ベライゾン コミュニケーションズ(VZ)
大手通信サービス会社で、携帯電話、固定電話、ブロードバンド接続、コンテンツ配信などのサービスを幅広く展開しています。配当利回りは現在でも4.8%と、米国の主要銘柄ではトップ級です。主力のワイヤレス部門は市場飽和と競争激化で売上が停滞して厳しいものの、インターネットTVの「Fios」、インターネットメディアの「Oath」など他分野の貢献によって増収確保に努めています。
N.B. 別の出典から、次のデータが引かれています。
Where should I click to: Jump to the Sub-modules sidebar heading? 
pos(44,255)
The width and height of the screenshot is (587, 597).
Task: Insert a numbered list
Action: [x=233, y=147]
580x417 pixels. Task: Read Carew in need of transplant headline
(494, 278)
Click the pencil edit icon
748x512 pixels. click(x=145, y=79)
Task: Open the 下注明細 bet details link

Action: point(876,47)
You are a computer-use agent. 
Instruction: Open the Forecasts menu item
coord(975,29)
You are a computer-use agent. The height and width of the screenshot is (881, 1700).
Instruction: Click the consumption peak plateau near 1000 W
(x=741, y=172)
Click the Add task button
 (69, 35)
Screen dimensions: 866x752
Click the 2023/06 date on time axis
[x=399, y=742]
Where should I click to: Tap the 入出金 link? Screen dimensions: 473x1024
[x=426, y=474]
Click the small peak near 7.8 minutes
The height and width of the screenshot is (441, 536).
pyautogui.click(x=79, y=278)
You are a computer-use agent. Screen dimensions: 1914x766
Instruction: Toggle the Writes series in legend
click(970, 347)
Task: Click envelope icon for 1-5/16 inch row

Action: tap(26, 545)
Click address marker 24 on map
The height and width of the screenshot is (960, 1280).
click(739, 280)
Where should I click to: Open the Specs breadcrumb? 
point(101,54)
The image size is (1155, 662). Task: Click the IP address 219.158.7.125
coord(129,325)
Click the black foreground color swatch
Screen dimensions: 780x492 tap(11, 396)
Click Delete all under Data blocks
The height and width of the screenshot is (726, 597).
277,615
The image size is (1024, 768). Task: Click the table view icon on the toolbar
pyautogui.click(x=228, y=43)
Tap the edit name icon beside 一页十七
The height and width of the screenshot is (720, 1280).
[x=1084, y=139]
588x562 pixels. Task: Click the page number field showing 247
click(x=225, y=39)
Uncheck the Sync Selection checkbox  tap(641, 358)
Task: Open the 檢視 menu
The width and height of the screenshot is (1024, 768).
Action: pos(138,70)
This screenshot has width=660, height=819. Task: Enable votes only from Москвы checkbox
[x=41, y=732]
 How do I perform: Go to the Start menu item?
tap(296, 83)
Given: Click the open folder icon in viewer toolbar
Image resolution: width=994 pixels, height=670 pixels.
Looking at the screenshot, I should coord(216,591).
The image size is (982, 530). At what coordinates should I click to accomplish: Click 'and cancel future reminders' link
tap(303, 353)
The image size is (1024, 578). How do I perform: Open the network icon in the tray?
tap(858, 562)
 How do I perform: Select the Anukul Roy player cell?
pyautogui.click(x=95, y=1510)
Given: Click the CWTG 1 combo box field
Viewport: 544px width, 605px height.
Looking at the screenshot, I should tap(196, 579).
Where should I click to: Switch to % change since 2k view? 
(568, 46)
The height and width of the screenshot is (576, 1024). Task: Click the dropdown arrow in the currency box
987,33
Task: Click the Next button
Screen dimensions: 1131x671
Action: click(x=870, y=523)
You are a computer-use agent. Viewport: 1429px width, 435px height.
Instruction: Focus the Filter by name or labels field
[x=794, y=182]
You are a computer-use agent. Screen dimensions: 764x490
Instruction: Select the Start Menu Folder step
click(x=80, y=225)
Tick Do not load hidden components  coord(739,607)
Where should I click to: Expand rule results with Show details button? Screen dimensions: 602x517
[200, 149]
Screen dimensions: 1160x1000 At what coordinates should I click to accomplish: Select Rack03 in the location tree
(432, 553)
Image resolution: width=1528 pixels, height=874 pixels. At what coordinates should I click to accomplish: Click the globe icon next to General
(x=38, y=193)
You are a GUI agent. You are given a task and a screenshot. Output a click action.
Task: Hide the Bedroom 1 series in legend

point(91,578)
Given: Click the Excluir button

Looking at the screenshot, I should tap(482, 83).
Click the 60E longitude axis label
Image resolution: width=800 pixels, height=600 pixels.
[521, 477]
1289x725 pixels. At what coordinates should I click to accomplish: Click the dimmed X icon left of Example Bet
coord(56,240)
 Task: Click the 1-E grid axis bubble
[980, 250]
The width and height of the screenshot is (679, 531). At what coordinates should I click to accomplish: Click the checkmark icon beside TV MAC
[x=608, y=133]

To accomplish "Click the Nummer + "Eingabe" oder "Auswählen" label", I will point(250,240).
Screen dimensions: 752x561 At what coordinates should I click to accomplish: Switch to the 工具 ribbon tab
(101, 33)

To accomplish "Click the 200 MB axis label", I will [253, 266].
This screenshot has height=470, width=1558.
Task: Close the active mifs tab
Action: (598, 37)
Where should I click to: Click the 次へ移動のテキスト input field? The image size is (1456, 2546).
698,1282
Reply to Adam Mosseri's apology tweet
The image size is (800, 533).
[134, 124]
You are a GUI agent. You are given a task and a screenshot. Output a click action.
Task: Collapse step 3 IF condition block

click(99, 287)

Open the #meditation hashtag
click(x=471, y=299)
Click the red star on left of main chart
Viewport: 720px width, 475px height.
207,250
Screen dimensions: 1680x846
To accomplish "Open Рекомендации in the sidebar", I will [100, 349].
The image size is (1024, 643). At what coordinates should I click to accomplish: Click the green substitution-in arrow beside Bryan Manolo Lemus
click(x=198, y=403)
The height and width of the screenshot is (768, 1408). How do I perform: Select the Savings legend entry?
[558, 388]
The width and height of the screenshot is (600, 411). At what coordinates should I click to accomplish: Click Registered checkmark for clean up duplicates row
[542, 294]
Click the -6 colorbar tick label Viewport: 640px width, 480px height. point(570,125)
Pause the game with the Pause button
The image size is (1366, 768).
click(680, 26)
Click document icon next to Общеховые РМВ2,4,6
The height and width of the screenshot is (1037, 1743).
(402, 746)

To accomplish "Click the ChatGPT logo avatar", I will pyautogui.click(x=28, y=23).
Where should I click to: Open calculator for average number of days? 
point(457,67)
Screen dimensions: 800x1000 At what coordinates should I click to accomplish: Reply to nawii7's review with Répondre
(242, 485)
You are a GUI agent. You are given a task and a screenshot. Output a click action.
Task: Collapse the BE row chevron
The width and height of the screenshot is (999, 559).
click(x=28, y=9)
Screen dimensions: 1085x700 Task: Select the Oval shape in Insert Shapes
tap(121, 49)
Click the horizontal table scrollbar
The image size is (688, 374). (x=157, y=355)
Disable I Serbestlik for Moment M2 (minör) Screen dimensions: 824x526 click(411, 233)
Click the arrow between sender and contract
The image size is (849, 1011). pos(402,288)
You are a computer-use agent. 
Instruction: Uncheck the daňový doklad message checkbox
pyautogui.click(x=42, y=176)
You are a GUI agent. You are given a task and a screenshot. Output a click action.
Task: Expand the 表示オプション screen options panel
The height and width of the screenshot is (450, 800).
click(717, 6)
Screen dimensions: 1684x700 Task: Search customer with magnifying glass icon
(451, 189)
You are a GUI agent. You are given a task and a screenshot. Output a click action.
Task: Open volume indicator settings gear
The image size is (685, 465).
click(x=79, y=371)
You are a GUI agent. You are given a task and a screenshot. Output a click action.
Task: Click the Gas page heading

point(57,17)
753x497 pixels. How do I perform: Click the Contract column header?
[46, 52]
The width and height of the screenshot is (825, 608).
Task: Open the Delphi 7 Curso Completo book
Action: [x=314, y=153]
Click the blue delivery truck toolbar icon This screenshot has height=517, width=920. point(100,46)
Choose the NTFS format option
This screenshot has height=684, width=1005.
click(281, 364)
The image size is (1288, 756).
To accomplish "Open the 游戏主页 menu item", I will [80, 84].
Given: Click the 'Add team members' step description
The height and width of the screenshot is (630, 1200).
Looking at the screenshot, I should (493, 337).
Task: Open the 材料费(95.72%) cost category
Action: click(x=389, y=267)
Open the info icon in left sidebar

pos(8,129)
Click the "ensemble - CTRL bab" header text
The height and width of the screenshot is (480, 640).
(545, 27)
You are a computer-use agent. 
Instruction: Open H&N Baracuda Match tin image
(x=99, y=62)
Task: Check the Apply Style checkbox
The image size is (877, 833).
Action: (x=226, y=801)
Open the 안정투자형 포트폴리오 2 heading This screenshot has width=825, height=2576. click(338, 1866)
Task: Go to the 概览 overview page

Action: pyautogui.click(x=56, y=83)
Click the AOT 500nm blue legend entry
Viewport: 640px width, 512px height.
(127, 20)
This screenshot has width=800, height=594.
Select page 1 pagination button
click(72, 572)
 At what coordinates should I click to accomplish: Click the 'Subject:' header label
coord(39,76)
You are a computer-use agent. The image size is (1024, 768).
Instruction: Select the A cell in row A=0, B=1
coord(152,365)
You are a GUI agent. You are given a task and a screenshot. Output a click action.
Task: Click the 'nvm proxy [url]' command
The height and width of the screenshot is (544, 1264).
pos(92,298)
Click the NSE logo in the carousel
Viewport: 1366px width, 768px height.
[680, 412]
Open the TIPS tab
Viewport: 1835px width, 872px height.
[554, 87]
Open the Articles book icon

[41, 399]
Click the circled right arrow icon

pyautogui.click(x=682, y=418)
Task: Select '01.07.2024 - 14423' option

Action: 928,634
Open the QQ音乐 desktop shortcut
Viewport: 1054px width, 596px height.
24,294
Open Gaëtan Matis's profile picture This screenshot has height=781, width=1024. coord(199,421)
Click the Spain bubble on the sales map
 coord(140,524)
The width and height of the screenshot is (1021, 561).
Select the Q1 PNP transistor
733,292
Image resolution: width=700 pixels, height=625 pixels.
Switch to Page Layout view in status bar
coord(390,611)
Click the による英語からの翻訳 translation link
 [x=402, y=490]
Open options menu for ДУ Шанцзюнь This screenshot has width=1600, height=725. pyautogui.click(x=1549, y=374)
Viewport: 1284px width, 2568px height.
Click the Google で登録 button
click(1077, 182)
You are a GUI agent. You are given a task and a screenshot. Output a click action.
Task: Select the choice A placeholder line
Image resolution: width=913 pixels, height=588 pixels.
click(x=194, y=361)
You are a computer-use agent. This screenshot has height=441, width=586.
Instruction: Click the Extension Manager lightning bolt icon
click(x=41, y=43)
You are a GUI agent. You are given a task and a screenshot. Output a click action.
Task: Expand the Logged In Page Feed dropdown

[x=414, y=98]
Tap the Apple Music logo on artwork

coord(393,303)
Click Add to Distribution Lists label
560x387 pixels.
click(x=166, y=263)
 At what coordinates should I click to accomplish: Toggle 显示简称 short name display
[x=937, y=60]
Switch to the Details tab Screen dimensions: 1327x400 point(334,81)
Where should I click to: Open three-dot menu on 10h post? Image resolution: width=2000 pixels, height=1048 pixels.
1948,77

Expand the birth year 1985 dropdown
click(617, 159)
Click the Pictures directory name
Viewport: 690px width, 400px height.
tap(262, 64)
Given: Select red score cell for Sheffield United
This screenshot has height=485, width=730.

中期的な成長率の引き上げを目指して5Gのブロードバンドサービスに積極的で、競合に先んじて18年末までに3〜5市場で商業サービスを開始する計画です。

図表6:18年「ダウの犬」銘柄の投資指標

株価
(4/16)
(ドル)
予想
PER
(倍)
売上高
増加率
(%)
(%)
EPS
増加率
(%)
予想
配当
(ドル)
予想配当
利回り
(%)
目標株価
乖離率
(%)
IBM 156.71 11.3 1.4 0.3 6.2 3.9 9.7
シェブロン 119.92 18.8 14.8 84.2 4.5 3.7 13.2
プロクター・アンド・ギャンブル 78.37 18.7 2.9 6.9 2.8 3.6 14.8
エクソンモービル 77.84 16.4 19.5 24.1 3.2 4.1 10.6
メルク 57.17 13.7 4.3 4.9 1.9 3.4 17.4
ベライゾン・コミュニケーションズ 47.66 10.5 1.8 20.9 2.4 5.0 17.4
コカ・コーラ 44.51 21.2 -11.2 9.7 1.6 3.5 11.5
シスコシステムズ 43.00 16.6 2.4 8.5 1.2 2.9 12.3
ファイザー 36.32 12.3 3.6 11.1 1.4 3.8 10.9
ゼネラル・エレクトリック 13.50 14.4 0.9 -10.6 0.5 3.7 23.5
  • 注:データは4/16(月)時点です。目標株価乖離率は、「アナリストの目標株価平均値」の「現在値」に対する乖離率です。